***** RECORDS SHOWN

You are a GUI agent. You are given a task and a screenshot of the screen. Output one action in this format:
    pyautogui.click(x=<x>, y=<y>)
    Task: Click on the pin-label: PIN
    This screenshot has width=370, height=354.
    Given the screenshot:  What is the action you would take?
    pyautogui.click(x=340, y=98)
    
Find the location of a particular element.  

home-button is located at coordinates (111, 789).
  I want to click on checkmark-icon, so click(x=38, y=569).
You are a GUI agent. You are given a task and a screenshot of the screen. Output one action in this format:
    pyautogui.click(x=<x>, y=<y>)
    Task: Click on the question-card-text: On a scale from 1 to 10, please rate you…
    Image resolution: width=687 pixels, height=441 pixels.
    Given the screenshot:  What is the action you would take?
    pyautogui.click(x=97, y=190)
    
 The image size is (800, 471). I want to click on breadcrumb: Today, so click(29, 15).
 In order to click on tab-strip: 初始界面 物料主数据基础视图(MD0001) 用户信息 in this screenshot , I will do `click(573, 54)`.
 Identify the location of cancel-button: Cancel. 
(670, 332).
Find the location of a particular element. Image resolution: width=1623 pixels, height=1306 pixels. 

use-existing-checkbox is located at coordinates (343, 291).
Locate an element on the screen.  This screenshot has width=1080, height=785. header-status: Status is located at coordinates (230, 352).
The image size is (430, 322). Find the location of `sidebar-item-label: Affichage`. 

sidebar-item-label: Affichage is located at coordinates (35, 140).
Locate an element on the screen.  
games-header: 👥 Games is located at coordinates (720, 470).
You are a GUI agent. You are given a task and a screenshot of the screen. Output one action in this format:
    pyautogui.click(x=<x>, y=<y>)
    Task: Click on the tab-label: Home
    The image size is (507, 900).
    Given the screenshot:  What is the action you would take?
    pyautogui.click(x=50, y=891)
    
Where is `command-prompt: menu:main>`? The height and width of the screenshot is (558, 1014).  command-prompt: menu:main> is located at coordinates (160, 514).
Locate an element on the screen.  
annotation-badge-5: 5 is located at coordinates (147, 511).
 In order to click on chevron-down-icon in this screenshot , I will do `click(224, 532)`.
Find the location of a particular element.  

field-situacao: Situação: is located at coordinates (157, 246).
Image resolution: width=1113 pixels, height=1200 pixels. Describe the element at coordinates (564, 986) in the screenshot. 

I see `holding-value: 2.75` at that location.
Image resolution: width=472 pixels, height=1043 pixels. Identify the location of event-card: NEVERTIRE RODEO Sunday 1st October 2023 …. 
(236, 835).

**********

■ **REQUIRED WORK**: Repeat the entries above word for word, starting at the line with "coordinates (230, 352)." and ending at the line with "coordinates (160, 514).", both lines included.

■ **OUTPUT FOR THIS TASK**:
Locate an element on the screen.  This screenshot has width=1080, height=785. header-status: Status is located at coordinates (230, 352).
The image size is (430, 322). Find the location of `sidebar-item-label: Affichage`. 

sidebar-item-label: Affichage is located at coordinates (35, 140).
Locate an element on the screen.  
games-header: 👥 Games is located at coordinates (720, 470).
You are a GUI agent. You are given a task and a screenshot of the screen. Output one action in this format:
    pyautogui.click(x=<x>, y=<y>)
    Task: Click on the tab-label: Home
    The image size is (507, 900).
    Given the screenshot:  What is the action you would take?
    pyautogui.click(x=50, y=891)
    
Where is `command-prompt: menu:main>`? The height and width of the screenshot is (558, 1014).  command-prompt: menu:main> is located at coordinates (160, 514).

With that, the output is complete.